Two Montana senate candidates squared off over a carbon tax this week as western energy issues are getting more attention on the national campaign trail.
Montana Senator Steve Daines (R) began by criticizing his opponent, sitting Governor Steve Bullock (D), in a letter sent Wednesday over a carbon pricing scheme proposed by the Montana Climate Solutions Council.
“Carbon pricing proposals undermine the free-market principles our nation was built upon, expand the reach of the federal government into Montanans’ daily lives, and disproportionately affect low-income households and energy-dependent, rural economies,” Daines wrote. “This reckless proposal is a gut punch to the over 35,000 oil, gas, and coal jobs in Montana, not to mention the thousands of manufacturing and transportations jobs that would also vanish under such policy.”
Bullock responded with a letter defending the council and calling Daines’s letter “a reprehensible display of politics” that was “indicative of [Daines’] limited capacity to tackle a challenging issue.”
The exchange comes as Democratic presidential nominee Joe Biden has backed away from his previous support for a climate tax. Biden’s June 2019 climate plan called on Congress to create an “enforcement mechanism” to cut carbon emissions, something the campaign confirmed referred to a carbon tax. But the plan the Biden campaign released in July 2020, a document intended to complement the earlier material, leaves out that language. It includes a clean-energy standard instead.
Fights over energy policies have flared up in recent years, highlighted by the Trump administration’s decision to move the Bureau of Land Management (BLM) headquarters to Colorado, Biden’s pick of fracking opponent Sen. Kamala Harris (D, Calif.) to be his vice presidential nominee, and a major conversation package that passed earlier in the summer.

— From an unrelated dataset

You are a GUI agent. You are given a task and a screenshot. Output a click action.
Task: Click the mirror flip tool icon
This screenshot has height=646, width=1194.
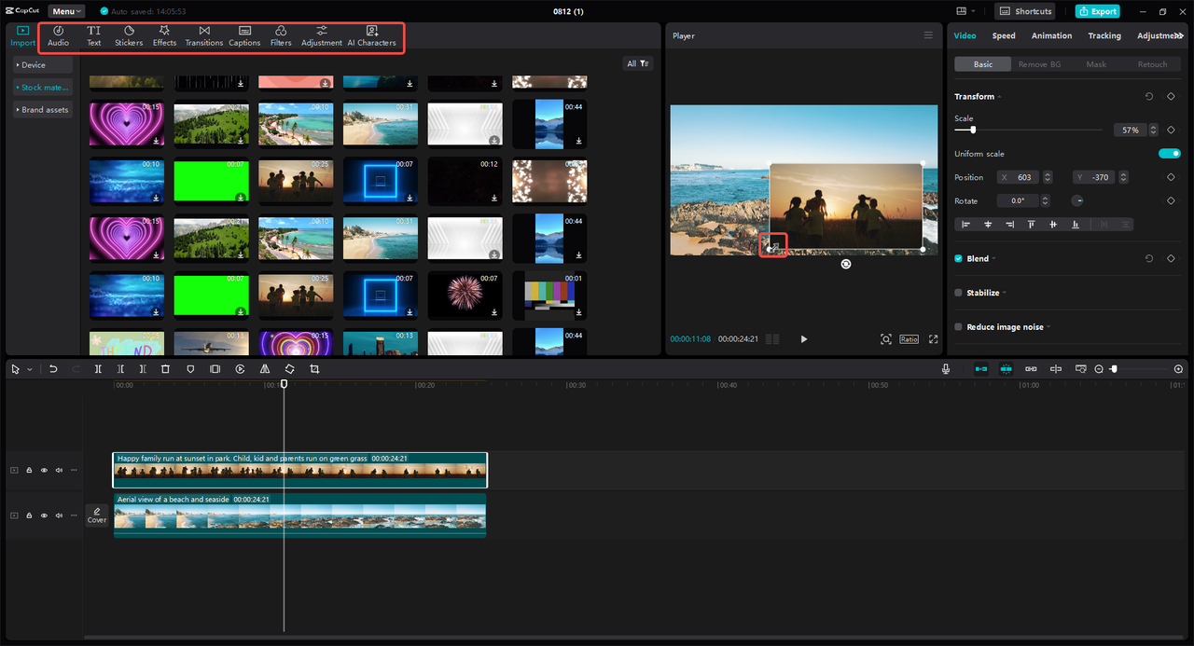tap(265, 369)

Western Republicans were quick to criticize Harris’s energy policies after the announcement.
In Montana, Daines tied Harris to his opponent Bullock, saying that the two would be “be leading the charge for a radical, job-killing agenda” that would hurt western energy production.
Earlier in the summer, the two exchanged barbs over the passage of the Great American Outdoors Act, a piece of bipartisan legislation that dedications a portion of the royalties and fees garnered by mineral development on public lands to funding National Parks maintenance and conservation efforts.
Passage of the act was a major legislative victory for Daines, who had long championed the project. Bullock, however, criticized Daines for taking too long to get the bill to the president’s desk.
“Call me crazy, but I believe it shouldn’t take Congress this long to follow through on its commitments to the American people,” Bullock said in a statement. “Our political system has been trapped in gridlock caused by party leaders and special interest.
While I applaud Steve Daines’ efforts in helping get this across the finish line, Montanans deserve leadership that stands up for public lands and the best interests of the people of our state every day—not just in election years.”